HIGHWAY SAFETY RESEARCH & COMMUNICATIONS

IIHS Advisories | No. 33, April 2007

Risk compensation keeps popping up where it's totally irrelevant


Death and taxes aren't the only inevitables. Equally certain is that every now and then someone will resurrect the idea of risk-compensating behavior to claim that this or that highway safety program is costing lives instead of saving them. The hypothesis is that anytime a safety program is introduced — airbags are added to vehicles, for example, or belt use is mandated — motorists will compensate by taking more risk behind the wheel. The latest resurrection is in the April 15th issue of Risk & Insurance, in which Beaumont Vance covers John Adams' claim that Britain's safety belt law "failed to achieve the life-saving benefits claimed for it" because its proponents including the British Medical Association, Royal Society for the Prevention of Accidents, and Royal College of Surgeons weren't "aware of risk compensation."

Actually they probably were aware, but they knew, like everyone else who follows this subject in the scientific literature, that risk compensation in response to occupant protection innovations repeatedly has been debunked. This doesn't mean drivers never change their behavior in response to safety technologies. Sometimes they do. There's evidence of this when vehicle designs are changed in ways that give motorists direct and immediate feedback — for example, when vehicle acceleration capabilities are boosted or brakes are improved. Such features change the driving task, and some motorists respond by changing their behavior. This could explain why antilock brakes have so little effect on crashes and why benefits from studded snow tires have been less than expected. Some people drive faster because of how their vehicles handle.

If the driving task doesn't change, there won't be any compensation
But there's no evidence to support the notion that drivers operate vehicles any differently when safety features like energy-absorbing steering columns, high-penetration-resistant windshields, or safety belts are introduced. Nor do they change when belt use is required. These factors don't alter how vehicles drive or how people drive them.
⁂
=== Work to complete ===
A. Write out, without any change, the part of the advisory on risk compensation that opens with the words containing "If the driving" and closes with "people drive them.".
B. Carry the advisory on risk compensation forward from the point at which it stops.
None of the lines that come next has any bearing on this.

=== Supplied material ===
⁂
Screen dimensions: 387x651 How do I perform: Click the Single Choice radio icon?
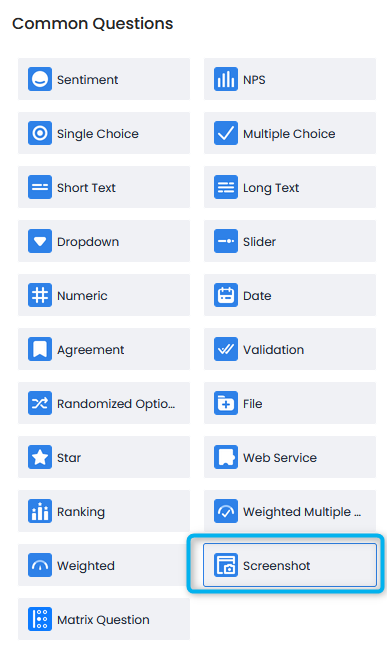click(x=40, y=133)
⁂
=== Answers by item number ===
A.
If the driving task doesn't change, there won't be any compensation
But there's no evidence to support the notion that drivers operate vehicles any differently when safety features like energy-absorbing steering columns, high-penetration-resistant windshields, or safety belts are introduced. Nor do they change when belt use is required. These factors don't alter how vehicles drive or how people drive them.

B.
People's levels of risk aren't homeostatic
To believe Adams you'd have to believe that people have a certain tolerance for risk and that their levels of risk are regulated by a homeostatic mechanism so that, if forced to "consume" more safety than they voluntarily would choose, people will balance the safety increase by taking more risks. It's a stretch, isn't it? But Adams isn't the only one to make it. People have been misapplying the idea of risk compensation to driver behavior since at least the 1970s, when economist Sam Peltzman claimed there would have been no change in crash deaths, or perhaps even fewer deaths, if occupant protection hadn't been enhanced by new safety regulations. Drivers responded to the enhancements by taking more risks, Peltzman asserted. But he didn't provide any credible evidence that driving behavior had changed or that any such changes actually caused the results he reported.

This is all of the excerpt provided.